After closing at new lows for four consecutive sessions, the rupee recovered by 66 paise on Wednesday to close at Rs 90.37 to a dollar– the biggest single-day gain in two months. According to dealers, the Reserve Bank of India (RBI) stepped in with dollar sales to stem the steady depreciation and curb speculation.
The Indian rupee has appreciated almost 1% during the intra-day trade to a high of 90.09. Earlier in the week, the rupee breached the 91-mark for the first time on Tuesday. In fact, the currency has hit multiple record lows over the past week. The slide from 90 to 91 took less than two weeks.
Countering Speculation
“Without the RBI intervention, market speculation would have driven the rupee even weaker, with more short positions risking a slide to even 91.5-92. The RBI drew a clear line at 91 today (Wednesday) through its tactical intervention,” said Dhiraj Nim, economist & FX strategist, ANZ Bank.
He added that while the RBI is rightly allowing the rupee to weaken, a free run on the exchange rate remains out of question, especially because of speculation.
According to Anil Kumar Bhansali, head of treasury, Finrex Treasury Advisors LLP, the RBI would not have been comfortable with the sharp one-sided depreciation from 89 to 91 levels. “Moreover, many speculative positions were being created. Therefore, the RBI wanted to curb that speculative position and bring them down.”
FY26 Performance
With Wednesday’s movement, the year-to-date (YTD) depreciation of the rupee in the current financial year declined to 5.75% from 6.5% earlier. Over the past one month, the rupee fell almost 2%. It remains as the worst-performing currency in FY26 compared to its Asian peers.
The RBI has followed the similar way previously as well to cut the speculative positions. In October, it intervened aggressively and brought back the rupee to 87.99 from the 88.80 level.

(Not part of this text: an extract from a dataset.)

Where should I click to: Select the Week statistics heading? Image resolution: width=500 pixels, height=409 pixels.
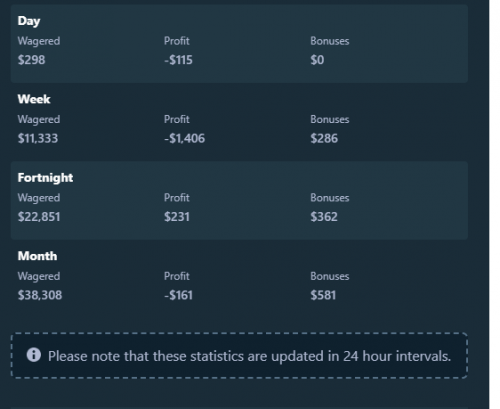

Forex traders and analysts expect the currency to remain under pressure due to the absence of a trade deal and persistent outflows. “The market should stay calmer for a few days. However, we expect a gradual depreciation, especially if tariffs remain. Our forecast for the rupee is 90 by March, assuming seasonality plays out but then a gradual drift upwards,” said Nim.